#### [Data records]
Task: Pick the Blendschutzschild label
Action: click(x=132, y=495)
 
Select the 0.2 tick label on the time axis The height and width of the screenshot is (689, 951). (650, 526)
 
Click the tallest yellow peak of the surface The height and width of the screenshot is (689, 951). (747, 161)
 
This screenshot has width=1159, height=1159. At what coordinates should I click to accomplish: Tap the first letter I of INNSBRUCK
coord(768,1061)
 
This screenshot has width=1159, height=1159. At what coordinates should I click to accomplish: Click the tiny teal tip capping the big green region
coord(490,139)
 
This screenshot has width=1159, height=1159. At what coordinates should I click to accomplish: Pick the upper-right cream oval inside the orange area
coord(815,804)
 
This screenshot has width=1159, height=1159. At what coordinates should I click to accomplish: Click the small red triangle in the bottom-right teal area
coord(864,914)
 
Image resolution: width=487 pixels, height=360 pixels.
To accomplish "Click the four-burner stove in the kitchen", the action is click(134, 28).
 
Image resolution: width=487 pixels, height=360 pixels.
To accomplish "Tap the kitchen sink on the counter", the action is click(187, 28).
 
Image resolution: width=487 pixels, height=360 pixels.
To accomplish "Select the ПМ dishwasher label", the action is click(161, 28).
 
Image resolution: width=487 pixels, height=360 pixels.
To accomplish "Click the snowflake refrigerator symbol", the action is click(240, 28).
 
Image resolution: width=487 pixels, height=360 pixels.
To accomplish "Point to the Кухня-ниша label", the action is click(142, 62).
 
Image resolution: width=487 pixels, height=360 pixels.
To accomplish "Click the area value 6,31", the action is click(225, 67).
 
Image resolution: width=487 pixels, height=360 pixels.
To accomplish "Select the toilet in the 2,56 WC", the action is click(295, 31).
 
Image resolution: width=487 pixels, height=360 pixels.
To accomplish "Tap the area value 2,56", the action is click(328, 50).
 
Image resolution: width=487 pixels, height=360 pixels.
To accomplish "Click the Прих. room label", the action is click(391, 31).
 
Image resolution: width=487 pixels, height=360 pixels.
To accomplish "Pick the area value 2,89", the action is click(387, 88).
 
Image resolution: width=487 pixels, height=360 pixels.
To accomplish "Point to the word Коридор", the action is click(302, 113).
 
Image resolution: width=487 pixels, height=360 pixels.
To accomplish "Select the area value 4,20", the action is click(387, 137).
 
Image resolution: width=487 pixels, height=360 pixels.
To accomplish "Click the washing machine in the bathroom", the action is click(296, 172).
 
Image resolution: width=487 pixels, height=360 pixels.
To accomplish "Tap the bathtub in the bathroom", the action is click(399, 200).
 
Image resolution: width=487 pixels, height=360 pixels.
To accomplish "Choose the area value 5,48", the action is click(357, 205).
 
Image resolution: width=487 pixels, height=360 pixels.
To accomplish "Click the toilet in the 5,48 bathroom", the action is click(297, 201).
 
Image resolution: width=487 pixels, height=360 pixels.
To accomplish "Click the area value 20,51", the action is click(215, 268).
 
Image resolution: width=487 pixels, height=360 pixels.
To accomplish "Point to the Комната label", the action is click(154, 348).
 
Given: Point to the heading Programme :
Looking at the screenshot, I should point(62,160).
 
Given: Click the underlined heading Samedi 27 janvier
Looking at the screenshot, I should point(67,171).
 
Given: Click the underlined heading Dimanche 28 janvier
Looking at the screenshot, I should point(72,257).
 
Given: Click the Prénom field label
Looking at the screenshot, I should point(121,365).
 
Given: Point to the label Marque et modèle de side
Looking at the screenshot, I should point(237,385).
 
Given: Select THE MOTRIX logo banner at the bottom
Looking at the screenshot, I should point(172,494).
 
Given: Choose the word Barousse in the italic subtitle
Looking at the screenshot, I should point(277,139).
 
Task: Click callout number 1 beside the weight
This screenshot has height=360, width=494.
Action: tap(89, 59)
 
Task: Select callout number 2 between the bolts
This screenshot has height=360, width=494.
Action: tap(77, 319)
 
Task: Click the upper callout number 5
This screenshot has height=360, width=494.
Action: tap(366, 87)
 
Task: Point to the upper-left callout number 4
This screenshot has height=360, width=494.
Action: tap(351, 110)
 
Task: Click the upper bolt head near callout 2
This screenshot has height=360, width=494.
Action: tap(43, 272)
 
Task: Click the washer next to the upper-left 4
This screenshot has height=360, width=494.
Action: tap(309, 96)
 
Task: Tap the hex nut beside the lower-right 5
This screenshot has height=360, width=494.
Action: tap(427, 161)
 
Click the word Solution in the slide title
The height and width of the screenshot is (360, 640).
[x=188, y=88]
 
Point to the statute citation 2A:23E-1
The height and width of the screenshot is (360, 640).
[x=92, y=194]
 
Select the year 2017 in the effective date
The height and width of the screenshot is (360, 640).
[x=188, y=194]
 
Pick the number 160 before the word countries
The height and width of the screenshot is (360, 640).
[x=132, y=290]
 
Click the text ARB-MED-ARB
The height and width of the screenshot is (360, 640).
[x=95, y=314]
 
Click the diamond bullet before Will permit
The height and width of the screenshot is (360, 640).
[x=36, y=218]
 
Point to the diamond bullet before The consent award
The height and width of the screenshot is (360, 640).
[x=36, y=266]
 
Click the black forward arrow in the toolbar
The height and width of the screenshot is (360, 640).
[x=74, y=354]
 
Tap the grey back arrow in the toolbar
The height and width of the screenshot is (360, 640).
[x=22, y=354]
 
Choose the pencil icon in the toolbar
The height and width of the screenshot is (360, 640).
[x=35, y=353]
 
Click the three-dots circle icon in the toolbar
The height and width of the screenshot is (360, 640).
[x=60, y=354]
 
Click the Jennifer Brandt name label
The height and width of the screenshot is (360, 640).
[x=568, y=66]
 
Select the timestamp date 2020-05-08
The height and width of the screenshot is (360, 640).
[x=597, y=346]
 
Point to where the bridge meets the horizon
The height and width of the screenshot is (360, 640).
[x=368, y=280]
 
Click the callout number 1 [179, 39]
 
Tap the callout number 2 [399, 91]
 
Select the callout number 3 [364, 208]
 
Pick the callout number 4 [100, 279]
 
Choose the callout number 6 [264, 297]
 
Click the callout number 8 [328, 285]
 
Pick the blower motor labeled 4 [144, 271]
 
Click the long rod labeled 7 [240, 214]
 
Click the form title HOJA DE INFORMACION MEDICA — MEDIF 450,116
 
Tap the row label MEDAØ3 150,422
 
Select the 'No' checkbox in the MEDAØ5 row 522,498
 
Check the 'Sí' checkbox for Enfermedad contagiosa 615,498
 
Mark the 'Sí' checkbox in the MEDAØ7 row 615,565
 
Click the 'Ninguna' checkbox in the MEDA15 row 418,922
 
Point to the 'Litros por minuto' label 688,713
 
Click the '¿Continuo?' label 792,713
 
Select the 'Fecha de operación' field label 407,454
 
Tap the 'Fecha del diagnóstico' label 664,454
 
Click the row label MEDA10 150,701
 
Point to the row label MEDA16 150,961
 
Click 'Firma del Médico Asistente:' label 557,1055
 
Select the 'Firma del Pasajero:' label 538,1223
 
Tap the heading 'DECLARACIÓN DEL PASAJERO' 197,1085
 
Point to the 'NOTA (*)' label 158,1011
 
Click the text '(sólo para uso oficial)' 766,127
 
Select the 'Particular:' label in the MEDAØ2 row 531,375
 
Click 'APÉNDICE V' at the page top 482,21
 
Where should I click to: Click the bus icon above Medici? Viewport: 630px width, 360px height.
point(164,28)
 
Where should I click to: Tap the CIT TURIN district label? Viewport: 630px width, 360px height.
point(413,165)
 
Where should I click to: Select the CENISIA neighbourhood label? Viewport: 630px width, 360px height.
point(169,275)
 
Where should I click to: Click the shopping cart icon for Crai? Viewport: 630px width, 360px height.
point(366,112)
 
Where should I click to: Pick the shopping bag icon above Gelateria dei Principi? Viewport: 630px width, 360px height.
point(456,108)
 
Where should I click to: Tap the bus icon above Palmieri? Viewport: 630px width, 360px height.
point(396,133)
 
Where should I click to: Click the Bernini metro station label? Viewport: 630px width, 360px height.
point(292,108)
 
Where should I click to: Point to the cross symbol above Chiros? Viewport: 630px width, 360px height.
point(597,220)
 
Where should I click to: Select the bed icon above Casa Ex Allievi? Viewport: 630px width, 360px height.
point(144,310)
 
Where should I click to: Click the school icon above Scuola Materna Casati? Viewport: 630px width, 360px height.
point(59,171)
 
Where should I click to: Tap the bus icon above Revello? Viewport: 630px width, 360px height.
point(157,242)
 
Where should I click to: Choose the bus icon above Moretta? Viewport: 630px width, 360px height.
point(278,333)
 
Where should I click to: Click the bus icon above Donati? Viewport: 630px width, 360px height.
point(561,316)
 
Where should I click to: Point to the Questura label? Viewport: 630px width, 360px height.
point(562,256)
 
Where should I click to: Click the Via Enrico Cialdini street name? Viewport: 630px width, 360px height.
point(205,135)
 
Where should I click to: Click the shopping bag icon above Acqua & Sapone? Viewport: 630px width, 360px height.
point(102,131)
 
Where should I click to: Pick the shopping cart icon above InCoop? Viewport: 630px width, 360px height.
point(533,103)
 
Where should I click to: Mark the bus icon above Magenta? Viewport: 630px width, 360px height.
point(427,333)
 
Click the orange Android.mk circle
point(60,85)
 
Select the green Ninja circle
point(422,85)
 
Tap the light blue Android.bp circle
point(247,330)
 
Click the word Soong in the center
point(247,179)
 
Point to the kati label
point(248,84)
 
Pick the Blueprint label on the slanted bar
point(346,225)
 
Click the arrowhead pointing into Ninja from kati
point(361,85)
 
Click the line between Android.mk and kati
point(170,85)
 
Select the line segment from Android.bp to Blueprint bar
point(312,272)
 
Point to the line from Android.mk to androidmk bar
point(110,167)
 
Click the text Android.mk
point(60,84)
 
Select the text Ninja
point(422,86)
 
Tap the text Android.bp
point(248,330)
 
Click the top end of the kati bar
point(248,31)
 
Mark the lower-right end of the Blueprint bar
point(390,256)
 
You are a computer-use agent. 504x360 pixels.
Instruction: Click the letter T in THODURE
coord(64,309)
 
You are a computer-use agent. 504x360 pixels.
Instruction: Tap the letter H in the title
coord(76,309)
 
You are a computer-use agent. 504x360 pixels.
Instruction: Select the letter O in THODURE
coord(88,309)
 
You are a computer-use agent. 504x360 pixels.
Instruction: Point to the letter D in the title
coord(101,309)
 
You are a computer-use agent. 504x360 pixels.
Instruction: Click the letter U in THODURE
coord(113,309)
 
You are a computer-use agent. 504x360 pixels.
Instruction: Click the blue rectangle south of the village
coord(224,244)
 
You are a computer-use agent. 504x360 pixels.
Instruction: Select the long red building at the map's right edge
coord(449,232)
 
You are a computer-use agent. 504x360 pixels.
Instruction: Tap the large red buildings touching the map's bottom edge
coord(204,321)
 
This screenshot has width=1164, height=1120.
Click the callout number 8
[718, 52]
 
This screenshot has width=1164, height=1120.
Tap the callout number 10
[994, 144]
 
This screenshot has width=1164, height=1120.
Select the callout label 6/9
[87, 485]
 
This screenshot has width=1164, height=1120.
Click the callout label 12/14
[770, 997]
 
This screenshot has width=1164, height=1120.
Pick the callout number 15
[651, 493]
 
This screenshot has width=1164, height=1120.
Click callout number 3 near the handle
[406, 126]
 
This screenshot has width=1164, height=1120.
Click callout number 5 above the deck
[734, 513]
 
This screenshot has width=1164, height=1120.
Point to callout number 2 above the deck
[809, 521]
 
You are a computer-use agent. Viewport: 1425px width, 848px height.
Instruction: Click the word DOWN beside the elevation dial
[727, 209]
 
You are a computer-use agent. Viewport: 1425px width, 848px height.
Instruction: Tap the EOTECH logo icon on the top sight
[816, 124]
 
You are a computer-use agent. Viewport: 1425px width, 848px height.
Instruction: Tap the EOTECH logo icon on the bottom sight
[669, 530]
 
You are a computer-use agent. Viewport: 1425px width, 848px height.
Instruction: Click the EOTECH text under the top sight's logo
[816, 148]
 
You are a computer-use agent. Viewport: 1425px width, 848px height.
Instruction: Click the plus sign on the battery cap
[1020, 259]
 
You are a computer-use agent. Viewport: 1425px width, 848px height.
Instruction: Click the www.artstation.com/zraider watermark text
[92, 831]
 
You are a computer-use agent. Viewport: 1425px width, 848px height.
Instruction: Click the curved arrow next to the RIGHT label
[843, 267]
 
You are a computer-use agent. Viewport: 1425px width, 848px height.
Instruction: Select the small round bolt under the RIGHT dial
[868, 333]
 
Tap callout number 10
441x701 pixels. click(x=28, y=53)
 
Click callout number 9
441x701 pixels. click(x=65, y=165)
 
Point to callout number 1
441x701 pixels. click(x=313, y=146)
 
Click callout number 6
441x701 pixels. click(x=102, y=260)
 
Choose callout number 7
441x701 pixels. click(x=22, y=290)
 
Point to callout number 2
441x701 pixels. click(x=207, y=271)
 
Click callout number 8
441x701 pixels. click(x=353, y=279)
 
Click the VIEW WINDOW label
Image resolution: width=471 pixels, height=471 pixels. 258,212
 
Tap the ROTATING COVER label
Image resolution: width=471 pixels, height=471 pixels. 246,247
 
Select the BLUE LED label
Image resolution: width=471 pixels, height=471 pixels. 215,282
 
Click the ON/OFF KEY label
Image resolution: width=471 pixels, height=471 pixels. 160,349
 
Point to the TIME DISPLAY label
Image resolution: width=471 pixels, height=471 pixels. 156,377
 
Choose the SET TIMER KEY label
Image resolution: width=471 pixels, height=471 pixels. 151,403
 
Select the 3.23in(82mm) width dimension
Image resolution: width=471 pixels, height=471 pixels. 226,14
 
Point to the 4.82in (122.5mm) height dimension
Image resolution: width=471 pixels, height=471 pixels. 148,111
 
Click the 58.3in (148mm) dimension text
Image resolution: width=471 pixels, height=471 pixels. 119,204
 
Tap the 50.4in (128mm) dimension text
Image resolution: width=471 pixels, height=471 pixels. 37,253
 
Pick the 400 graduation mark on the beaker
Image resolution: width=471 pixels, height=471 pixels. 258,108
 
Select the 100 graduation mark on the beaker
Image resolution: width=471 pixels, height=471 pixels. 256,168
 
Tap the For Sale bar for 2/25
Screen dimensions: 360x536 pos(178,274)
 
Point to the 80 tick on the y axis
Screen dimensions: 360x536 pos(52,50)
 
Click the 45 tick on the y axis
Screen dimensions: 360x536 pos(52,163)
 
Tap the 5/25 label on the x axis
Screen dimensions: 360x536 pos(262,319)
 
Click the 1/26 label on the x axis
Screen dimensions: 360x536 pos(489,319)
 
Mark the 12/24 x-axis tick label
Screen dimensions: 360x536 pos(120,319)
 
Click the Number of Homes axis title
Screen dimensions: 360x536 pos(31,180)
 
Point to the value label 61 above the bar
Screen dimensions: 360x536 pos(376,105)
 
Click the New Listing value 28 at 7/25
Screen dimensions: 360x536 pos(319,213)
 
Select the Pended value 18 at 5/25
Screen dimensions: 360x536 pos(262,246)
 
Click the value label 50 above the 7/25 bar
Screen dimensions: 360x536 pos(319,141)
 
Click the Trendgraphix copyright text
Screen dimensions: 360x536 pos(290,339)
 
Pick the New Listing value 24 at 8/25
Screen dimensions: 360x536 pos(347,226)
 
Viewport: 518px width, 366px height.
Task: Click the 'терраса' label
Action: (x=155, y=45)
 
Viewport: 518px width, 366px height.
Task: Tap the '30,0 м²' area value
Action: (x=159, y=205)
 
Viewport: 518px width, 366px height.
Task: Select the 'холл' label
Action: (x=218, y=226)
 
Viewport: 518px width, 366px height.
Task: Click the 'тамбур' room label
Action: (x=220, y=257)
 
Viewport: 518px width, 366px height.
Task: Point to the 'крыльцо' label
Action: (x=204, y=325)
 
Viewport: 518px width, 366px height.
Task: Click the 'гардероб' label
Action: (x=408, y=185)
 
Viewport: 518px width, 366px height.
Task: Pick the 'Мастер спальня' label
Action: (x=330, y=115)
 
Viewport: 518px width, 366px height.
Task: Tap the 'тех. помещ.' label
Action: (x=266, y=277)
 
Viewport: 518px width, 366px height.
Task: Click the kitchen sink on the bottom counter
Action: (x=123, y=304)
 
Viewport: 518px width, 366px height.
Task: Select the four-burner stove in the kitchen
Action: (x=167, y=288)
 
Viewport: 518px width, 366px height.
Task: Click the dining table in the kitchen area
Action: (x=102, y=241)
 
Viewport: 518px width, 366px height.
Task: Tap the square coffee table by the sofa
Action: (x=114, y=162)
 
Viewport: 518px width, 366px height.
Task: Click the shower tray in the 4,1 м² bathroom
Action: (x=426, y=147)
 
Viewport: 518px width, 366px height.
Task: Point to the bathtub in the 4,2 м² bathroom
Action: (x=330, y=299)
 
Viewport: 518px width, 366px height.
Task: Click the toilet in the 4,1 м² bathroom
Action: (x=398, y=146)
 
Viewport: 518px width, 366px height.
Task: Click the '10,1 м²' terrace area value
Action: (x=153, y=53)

#### [STATED GOAL]
Retype the lines exactly, beginning with the line containing "Where should I click to: Tap the CIT" and continuing through the line containing "point(292,108)".

#### [THE COMPLETED TASK]
Where should I click to: Tap the CIT TURIN district label? Viewport: 630px width, 360px height.
point(413,165)
 
Where should I click to: Select the CENISIA neighbourhood label? Viewport: 630px width, 360px height.
point(169,275)
 
Where should I click to: Click the shopping cart icon for Crai? Viewport: 630px width, 360px height.
point(366,112)
 
Where should I click to: Pick the shopping bag icon above Gelateria dei Principi? Viewport: 630px width, 360px height.
point(456,108)
 
Where should I click to: Tap the bus icon above Palmieri? Viewport: 630px width, 360px height.
point(396,133)
 
Where should I click to: Click the Bernini metro station label? Viewport: 630px width, 360px height.
point(292,108)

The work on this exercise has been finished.